(Data shown begins)
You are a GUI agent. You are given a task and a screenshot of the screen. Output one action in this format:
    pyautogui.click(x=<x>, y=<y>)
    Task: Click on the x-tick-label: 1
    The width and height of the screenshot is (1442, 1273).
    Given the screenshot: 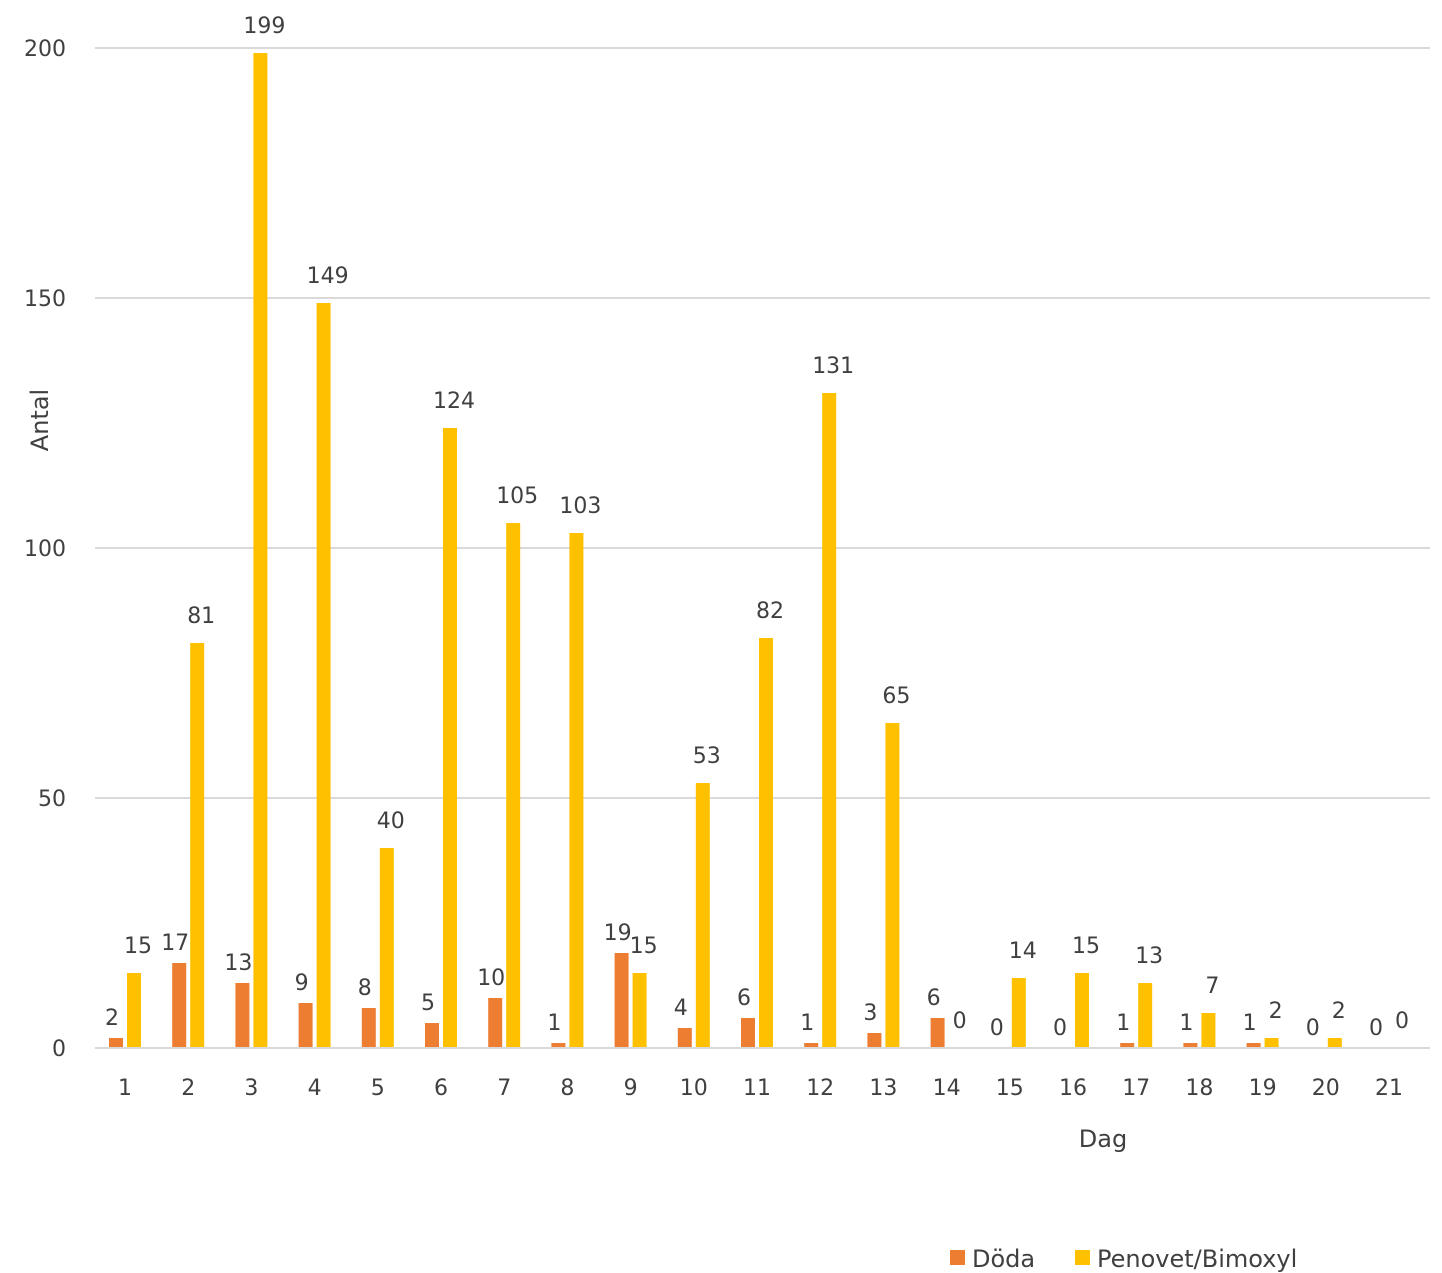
(Data shown ends)
Rewrite the entries with every "screenshot" changed to "screen capture". Keep all other text as is and leave out the pictures.

▸ Task result
You are a GUI agent. You are given a task and a screen capture of the screen. Output one action in this format:
    pyautogui.click(x=<x>, y=<y>)
    Task: Click on the x-tick-label: 1
    The width and height of the screen capture is (1442, 1273).
    Given the screen capture: 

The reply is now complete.